Tuesday, January 21, 2014



Warmist proud of censoring dissent

In view of the great difficulty skeptics have at getting papers published in academic journals, one group of prominent skeptical scientists decided to set up their own journal.  No problem, you would think.  All sides of a debate should be aired.

But Warmists did not see it that way at all.  They went all out to pressure the publisher (Copernicus)  to ditch the journal  --  which it did.  Prominent Warmist James Annan is even proud  of his efforts in that direction.  He crows:

"Kudos to Copernicus for the rapid and decisive way in which they dealt with this problem. The problems at the journal were was first brought to my attention by ThingsBreak just last night, I emailed various people to express my concerns and the journal (which was already under close scrutiny by the publisher) was closed down within 24h."

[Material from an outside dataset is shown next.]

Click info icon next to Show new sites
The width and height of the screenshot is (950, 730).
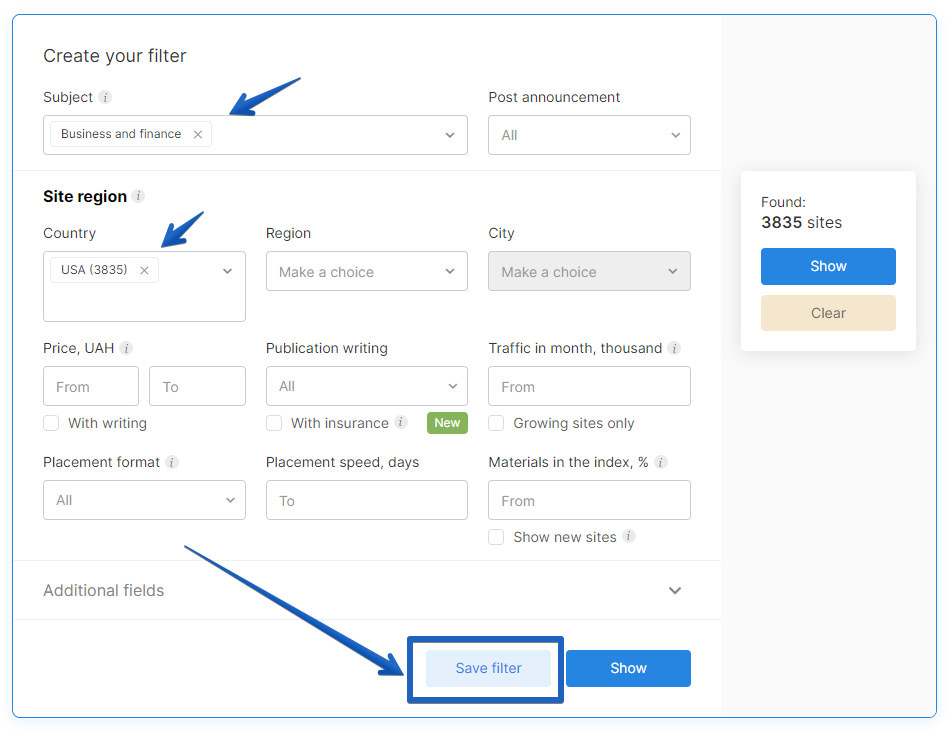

The book burners are here!  Such efforts by Warmists clearly have more in common with totalitarianism than with science and convey nothing so much as fear and panic.  A commenter on his blog sums up the strange version of science behind such efforts:

"You've got to love climate science when you see episodes like this.

I think it is safe to say that in no other science do you see such overt power games played out like this.

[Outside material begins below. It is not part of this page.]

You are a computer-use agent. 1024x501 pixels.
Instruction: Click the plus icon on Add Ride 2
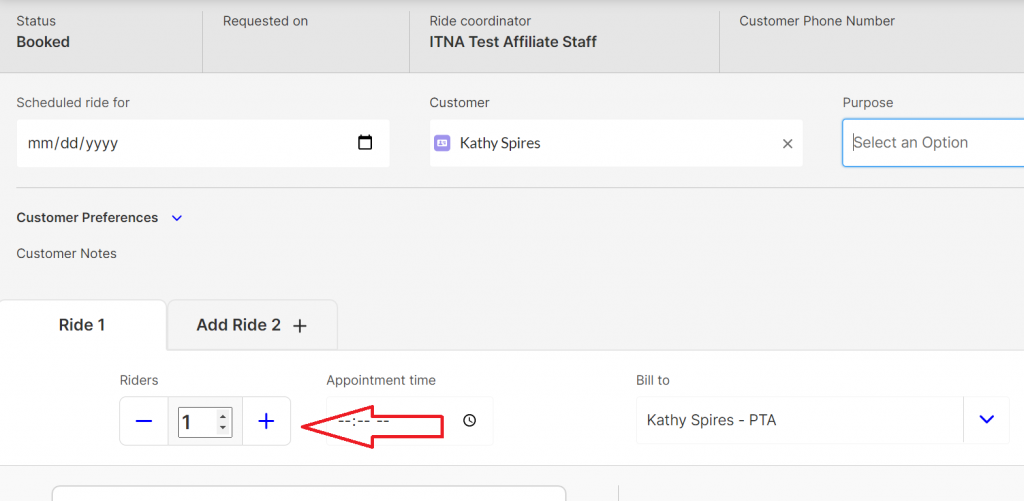coord(300,326)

It is clear that it is not just the retraction of a publication that is of primary importance here, it is the spin that comes off that retraction that is most important.

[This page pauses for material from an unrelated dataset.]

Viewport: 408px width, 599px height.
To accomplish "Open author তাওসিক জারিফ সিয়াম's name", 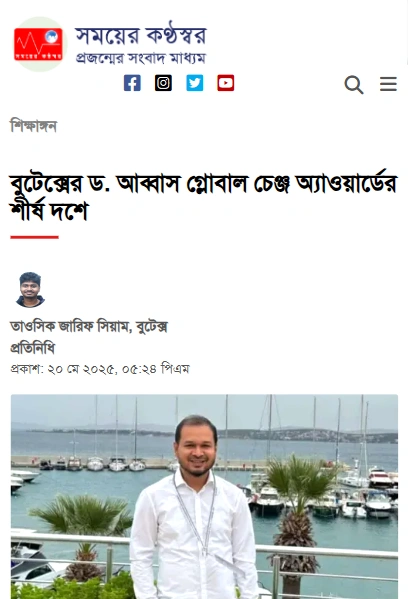I will (x=70, y=327).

"Pour encourager les autres"

Since the ostensible reason given in the letter was that the publishers were "alarmed" at criticism of the IPCC it is obvious the lesson an observer should take is that any attempt to go out on a limb and "alarm" people must be shown to be wrong and is not to be encouraged.

You guys in climate must be so proud to have the best policed science that humanity has ever seen."




The Perverted Science of Global Warming Gets Dirty(er)

Scientists have recently discovered that rough surfaces may actually reduce the amount of friction and drag after testing the hypothesis on the microscopic level.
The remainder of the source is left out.